**Record extracts:**
▬▬▬▬▬▬

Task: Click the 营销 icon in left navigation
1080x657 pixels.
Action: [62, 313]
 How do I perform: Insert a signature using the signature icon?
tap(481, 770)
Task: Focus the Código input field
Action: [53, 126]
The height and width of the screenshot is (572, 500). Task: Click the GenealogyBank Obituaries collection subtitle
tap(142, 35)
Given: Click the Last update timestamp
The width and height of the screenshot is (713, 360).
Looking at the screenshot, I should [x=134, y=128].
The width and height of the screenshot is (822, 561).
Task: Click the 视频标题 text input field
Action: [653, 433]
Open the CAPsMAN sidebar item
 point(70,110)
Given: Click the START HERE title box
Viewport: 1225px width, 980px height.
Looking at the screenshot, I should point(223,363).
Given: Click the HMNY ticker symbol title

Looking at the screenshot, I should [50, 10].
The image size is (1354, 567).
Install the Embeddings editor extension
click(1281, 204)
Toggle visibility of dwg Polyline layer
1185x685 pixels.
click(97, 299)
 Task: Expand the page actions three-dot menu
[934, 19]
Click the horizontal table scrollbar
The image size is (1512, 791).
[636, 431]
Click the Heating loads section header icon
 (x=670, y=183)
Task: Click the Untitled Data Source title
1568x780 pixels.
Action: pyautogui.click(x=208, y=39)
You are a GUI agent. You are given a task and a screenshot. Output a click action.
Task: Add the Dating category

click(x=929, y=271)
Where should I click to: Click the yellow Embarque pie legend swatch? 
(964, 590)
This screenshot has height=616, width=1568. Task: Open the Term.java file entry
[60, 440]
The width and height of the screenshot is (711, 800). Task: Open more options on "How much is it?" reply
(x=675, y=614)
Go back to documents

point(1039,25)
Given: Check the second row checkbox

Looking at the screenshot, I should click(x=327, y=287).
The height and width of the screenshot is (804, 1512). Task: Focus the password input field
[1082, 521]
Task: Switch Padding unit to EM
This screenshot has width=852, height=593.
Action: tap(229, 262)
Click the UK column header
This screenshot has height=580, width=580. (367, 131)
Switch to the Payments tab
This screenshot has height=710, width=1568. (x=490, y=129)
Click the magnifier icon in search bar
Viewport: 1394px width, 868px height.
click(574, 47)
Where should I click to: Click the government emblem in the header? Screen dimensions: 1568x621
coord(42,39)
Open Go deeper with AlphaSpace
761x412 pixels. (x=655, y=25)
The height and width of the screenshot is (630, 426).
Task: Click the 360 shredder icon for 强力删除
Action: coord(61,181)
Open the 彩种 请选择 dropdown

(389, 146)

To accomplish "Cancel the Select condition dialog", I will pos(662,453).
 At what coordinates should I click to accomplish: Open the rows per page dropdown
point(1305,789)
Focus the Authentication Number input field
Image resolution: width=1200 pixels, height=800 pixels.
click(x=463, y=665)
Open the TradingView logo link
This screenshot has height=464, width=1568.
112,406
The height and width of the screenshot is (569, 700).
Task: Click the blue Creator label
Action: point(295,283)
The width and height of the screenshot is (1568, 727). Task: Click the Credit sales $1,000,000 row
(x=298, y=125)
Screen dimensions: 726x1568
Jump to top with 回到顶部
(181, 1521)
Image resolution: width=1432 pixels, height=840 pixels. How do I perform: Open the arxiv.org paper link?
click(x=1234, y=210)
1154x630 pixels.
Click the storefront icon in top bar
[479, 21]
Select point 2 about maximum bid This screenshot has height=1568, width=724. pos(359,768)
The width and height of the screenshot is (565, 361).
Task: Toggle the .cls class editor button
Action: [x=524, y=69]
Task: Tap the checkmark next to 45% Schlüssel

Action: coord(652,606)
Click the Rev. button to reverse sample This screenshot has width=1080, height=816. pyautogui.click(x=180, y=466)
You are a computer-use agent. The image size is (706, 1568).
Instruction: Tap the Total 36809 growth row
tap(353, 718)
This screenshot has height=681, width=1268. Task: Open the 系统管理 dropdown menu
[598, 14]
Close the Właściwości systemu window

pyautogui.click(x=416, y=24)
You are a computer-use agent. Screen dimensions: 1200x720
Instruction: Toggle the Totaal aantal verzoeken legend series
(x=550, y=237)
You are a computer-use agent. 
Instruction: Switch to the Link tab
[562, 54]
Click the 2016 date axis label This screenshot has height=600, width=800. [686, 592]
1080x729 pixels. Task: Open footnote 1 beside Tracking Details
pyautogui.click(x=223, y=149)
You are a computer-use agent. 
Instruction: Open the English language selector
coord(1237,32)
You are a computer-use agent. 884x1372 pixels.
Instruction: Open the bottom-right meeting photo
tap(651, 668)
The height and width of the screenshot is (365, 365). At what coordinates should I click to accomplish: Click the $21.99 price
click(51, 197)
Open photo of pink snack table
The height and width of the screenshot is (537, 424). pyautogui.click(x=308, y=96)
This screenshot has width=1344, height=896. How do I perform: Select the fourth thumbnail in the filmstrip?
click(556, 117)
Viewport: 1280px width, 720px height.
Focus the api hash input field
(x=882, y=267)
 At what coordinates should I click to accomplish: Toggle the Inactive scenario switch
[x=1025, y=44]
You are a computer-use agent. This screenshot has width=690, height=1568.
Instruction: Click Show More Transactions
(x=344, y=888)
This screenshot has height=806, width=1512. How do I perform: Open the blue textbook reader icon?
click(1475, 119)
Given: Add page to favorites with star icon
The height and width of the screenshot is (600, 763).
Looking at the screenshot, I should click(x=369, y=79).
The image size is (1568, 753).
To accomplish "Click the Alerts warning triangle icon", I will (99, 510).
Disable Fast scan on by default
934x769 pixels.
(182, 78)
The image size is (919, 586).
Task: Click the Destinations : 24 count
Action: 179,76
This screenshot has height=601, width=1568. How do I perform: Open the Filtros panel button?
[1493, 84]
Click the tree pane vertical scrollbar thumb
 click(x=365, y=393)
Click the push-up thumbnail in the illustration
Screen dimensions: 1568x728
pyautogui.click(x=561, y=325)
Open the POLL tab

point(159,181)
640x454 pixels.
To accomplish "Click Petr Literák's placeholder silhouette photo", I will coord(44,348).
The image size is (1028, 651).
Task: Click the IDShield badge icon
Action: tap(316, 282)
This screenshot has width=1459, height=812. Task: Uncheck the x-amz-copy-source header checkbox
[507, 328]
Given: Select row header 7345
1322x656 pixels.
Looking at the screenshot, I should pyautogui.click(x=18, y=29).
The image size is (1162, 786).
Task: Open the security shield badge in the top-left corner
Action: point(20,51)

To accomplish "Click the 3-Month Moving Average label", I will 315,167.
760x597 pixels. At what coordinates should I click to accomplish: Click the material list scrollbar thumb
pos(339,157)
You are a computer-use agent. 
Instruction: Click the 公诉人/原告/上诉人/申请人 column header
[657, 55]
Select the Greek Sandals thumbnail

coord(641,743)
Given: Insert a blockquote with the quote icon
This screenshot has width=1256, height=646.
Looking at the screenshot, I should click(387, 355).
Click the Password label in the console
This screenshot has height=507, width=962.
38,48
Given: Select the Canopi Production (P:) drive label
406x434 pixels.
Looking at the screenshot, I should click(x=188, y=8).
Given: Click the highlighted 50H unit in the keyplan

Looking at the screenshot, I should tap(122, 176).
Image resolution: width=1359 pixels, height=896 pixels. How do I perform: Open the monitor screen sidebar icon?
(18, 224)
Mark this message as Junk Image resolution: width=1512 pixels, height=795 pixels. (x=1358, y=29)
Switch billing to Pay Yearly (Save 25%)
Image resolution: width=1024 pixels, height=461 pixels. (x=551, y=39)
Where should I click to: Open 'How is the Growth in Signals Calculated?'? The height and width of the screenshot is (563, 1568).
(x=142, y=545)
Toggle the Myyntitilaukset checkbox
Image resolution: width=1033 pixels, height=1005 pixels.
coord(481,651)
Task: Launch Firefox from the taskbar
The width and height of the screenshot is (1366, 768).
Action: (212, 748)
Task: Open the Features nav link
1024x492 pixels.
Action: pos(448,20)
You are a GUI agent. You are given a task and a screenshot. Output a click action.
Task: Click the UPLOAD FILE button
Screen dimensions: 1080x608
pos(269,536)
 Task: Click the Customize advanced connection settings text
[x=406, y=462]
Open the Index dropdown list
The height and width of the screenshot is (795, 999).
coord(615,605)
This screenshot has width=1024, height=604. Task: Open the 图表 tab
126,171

▬▬▬▬▬▬

**What to produce:** Please list each line of the entries above that contains the string "legend".

**Response to this exercise:**
Where should I click to: Click the yellow Embarque pie legend swatch? 
Instruction: Toggle the Totaal aantal verzoeken legend series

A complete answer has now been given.